The Inn(61)
SUSAN AND I couldn’t find the source of the smoke anywhere inside the house, so we crept to the front door. The night was still and silent, silver and blue in the light of the moon. The smell of burning wood was unmistakable. I looked at the clock in the entryway; it was 4:00 a.m. I ran to the basement to get my coat and gun while she ran up to her room to get hers.
We met at the door, and the air misted at my lips as we crept across the porch and down the stairs. The eeriness of the stillness before me set my teeth on edge. My mind turned a hundred shapes into the silhouettes of men with guns. I wanted Susan to follow me, to let me guard her, but she walked ahead, her gun out, following the smell of the burning. I looked up as we passed beneath Effie’s window and saw her thrust open her curtain, the smell having reached there, her enormous rifle tracking me as she identified my shape in the dark. I waved at her to stay where she was. She nodded.
In the darkness, I spotted the firepit on the east side of the house. The fire was lit. On the bench in the light, a man sat with his arms resting between his legs, his head down. Shadows picked at his shoulders and the dark pattern on the front of his dress shirt.
Susan stepped to the side and we stood before the man, our guns trained on his head.
“Don’t move,” I said. I kept my voice low. All I needed was for the household to wake in panic at another attack in the dark hours. I didn’t know who else was out there in the night watching. Had this man come alone, or was his presence and the fire a decoy for an ambush? I noticed Susan’s pulse was hammering in her neck.

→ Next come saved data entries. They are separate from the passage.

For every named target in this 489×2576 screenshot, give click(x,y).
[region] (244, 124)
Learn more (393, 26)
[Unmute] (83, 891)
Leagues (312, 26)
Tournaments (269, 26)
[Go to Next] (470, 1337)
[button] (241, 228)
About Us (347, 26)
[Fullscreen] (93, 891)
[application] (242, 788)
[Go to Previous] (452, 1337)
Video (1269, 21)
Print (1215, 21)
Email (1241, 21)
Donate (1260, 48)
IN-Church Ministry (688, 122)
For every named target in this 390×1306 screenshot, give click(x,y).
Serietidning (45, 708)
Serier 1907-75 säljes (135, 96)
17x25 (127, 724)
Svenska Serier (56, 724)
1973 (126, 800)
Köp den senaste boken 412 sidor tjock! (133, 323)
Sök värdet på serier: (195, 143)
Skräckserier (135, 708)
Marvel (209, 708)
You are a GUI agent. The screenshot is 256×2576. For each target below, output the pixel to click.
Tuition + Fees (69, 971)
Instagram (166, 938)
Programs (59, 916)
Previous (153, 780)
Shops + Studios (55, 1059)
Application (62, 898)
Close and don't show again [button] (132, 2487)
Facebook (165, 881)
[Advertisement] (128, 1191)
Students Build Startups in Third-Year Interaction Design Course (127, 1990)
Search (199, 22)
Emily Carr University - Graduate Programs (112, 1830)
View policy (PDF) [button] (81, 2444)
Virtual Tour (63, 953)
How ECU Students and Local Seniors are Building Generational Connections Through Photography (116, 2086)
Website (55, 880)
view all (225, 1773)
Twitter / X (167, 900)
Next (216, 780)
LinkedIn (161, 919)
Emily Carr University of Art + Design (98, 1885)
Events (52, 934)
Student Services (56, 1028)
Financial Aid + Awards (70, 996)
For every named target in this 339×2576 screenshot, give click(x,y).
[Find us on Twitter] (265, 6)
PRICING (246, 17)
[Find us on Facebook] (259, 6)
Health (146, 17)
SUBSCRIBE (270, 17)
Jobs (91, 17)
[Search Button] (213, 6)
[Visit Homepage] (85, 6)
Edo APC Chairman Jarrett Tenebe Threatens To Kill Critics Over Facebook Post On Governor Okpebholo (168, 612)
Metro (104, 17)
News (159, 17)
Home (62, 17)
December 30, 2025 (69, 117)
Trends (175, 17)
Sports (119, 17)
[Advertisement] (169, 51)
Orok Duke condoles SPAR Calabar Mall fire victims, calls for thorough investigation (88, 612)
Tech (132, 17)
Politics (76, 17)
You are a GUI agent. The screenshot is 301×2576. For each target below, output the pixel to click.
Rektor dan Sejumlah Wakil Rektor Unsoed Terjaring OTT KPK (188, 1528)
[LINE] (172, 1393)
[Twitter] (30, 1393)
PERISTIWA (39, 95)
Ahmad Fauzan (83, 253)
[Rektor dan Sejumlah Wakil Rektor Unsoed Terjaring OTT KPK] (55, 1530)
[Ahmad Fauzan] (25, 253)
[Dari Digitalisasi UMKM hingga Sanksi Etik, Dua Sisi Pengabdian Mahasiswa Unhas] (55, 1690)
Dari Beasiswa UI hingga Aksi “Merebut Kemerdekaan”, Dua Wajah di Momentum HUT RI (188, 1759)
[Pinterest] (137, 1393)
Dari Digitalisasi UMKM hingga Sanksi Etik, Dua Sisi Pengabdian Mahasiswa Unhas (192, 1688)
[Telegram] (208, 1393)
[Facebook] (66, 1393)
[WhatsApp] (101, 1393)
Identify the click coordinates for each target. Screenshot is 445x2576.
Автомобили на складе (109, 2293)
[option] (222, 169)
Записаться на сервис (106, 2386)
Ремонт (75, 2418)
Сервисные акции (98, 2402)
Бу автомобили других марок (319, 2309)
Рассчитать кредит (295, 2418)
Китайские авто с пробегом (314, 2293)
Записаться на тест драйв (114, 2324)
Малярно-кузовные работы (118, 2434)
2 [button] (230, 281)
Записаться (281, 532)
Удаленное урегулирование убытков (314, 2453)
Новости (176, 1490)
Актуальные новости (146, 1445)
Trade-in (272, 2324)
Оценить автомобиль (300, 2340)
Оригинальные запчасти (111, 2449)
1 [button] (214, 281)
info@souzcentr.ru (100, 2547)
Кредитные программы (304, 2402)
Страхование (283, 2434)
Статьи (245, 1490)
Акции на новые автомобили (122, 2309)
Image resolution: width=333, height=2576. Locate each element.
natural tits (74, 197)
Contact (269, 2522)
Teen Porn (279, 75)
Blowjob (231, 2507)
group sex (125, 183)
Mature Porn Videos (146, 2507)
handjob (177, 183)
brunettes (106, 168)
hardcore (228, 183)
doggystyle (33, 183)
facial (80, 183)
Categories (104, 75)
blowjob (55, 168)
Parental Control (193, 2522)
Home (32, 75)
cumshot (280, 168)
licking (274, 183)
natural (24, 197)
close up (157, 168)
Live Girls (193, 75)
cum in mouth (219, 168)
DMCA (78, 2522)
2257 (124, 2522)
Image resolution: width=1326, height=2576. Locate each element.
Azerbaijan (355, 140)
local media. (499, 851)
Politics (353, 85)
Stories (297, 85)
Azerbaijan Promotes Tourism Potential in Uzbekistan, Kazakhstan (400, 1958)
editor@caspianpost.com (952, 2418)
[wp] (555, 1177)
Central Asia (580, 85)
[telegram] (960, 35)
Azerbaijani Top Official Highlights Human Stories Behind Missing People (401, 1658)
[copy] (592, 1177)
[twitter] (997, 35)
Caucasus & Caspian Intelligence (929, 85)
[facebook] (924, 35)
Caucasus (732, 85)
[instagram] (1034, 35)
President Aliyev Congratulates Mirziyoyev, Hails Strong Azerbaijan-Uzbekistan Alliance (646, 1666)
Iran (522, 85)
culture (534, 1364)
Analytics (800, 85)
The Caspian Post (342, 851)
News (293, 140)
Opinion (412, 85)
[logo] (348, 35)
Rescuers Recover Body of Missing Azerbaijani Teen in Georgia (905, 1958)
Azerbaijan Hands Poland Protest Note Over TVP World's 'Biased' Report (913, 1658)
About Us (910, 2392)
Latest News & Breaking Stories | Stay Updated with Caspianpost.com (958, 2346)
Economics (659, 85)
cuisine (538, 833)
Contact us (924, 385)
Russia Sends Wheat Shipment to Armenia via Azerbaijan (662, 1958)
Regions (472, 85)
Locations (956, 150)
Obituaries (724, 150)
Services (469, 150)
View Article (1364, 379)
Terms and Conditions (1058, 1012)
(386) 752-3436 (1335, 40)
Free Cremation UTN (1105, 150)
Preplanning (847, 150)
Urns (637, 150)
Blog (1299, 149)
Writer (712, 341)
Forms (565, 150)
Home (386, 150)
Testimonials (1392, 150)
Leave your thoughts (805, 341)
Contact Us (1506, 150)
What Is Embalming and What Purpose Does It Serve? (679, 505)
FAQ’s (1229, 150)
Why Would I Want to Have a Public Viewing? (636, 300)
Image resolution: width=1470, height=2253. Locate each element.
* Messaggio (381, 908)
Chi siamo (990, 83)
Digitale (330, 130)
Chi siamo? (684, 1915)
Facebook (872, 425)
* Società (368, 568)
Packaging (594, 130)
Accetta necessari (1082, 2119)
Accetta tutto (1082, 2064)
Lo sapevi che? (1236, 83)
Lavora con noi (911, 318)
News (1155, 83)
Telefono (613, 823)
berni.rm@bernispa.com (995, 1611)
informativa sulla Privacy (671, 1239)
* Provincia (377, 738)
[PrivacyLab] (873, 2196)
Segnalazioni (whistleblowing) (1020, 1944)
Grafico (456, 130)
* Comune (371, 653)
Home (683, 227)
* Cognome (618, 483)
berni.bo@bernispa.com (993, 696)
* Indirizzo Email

“What do you want?” Susan asked.
The man didn’t answer. I stepped closer and realized the dark pattern on the front of his shirt wasn’t a design.
It was blood.
CHAPTER EIGHTY-FOUR
“HE’S DEAD.” SUSAN shuddered. Her hand fluttered near her mouth, but she regained her composure quickly. We rounded the fire on opposite sides and went to the man. He was small, thickly built. His head was bruised and scabbed with wounds at least a day old, but a huge, smiling gash across the front of his throat was new, still wet. I looked out into the dark forest, saw no one. There were drag marks in the dirt and leaves leading up to the bench. I fished in his back pocket and drew out a small leather wallet.
“Stanley Turner,” I said. “This is one of Cline’s guys.”
“What is this?” Susan was out of breath, on the verge of panic. “A sick present?”
“He’s been dead a little while.” I ran a hand over the body. He was cold in the back and warmed in the front by the fire. “Killed somewhere else. There’s no blood on the ground.” I looked back at the house, thinking, oddly, of Angelica. The sight of a body with a gaping neck wound propped up a few yards from her bedroom would send the fragile author into conniptions. A strange, detached consideration in the peak of my terror; I supposed my mind was seeking safe ground.
“What do we do?” I dragged Susan out of the light of the fire in case we were being watched. “Is Clay here?”
“No, not that I know of,” she said. “I think he was going back in tonight to work on the case.”
“We’ll do a lap of the grounds, see if—”
“Hey!” A voice in the blackness. Susan and I turned, training our guns on a figure emerging from the dark. Nick put his hands up. He held a pistol in one of them. “It’s me. It’s me.”
“Jesus,” I said. I wanted to grab Susan to me, shield her, shove her inside the house. But that was more of my over-protective bullshit. She had told me she could take care of herself.
“I smelled the smoke, saw the stiff, and did a patrol of the area.” Nick glanced toward the forest, his eyes wide. “There’s no one out there. Not that I can see.”
I was so angry it was hard to unclench my jaw. “He’s trying to intimidate us. Scare us. Dropping one of his guys on our fucking doorstep. He’s a coward.”
“Are we absolutely certain this is one of Cline’s guys?” Susan asked.
“He’d had his head bashed in pretty bad, and not tonight. This is probably the guy Clay stomped on in Dogtown,” I said.
“Cline hasn’t even stuck around to watch us freak out.” Susan was breathing deeply, trying to calm her nerves. “I don’t understand.”
“It’s not about watching us be scared,” I said. “I think it’s about sending the message. These guys, they’re just commodities. They’re disposable. If I can do this to my own men, imagine what I can do to you.”
We stood, all of us lost in thought. Nick was tapping his gun against his thigh, his eyes searching the ground. I looked at him. The muscles in his shoulders were ticking with tension.
“I’m going to go inside and call Clay,” Susan said. “This is a crime scene.”
“Yeah, you report in,” Nick said. “We’ll take care of things here.”
Susan frowned slightly at the comment, then jogged back toward the house. Nick walked a few paces away from me, turned to the forest, and murmured something. He shook his head as though telling someone no.
“Nick, are you all right, buddy?”
“He’s not going to give us anything. We’ll have to find out ourselves. Tell Rickson to load up and you cover the door. I’ll take care of this.”